Stored records
- - -

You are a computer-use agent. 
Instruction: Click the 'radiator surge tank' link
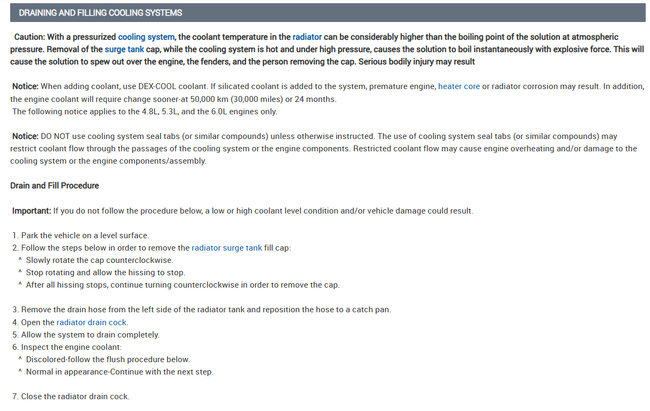[226, 247]
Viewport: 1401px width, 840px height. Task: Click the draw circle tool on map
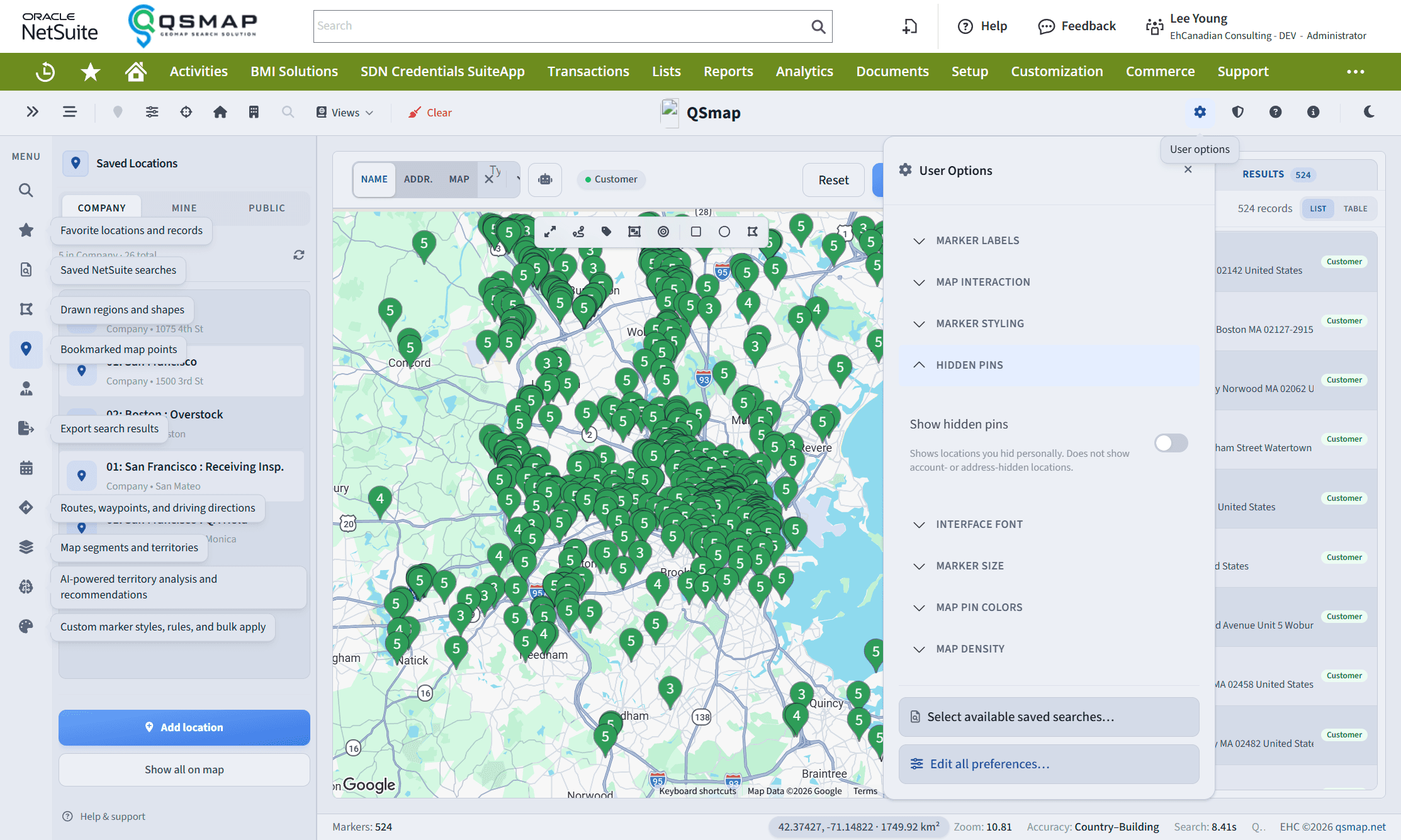[724, 232]
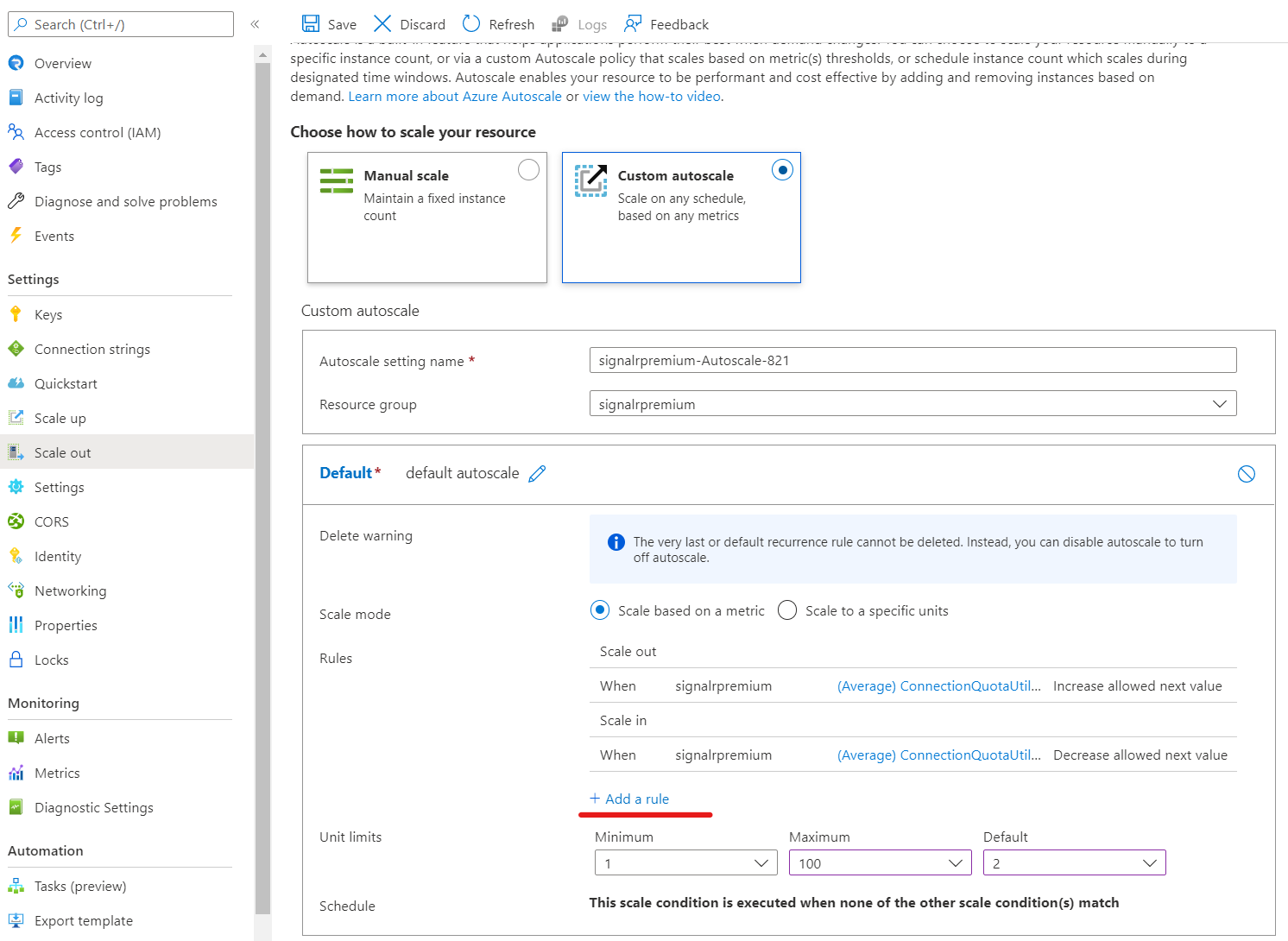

- - -

Goal of the exercise - Each record, word for word, should be printed again without its pictures.

Solution to this exercise -
You are a computer-use agent. 
Instruction: Click the 'radiator surge tank' link
[226, 247]
Viewport: 1401px width, 840px height. Task: Click the draw circle tool on map
[724, 232]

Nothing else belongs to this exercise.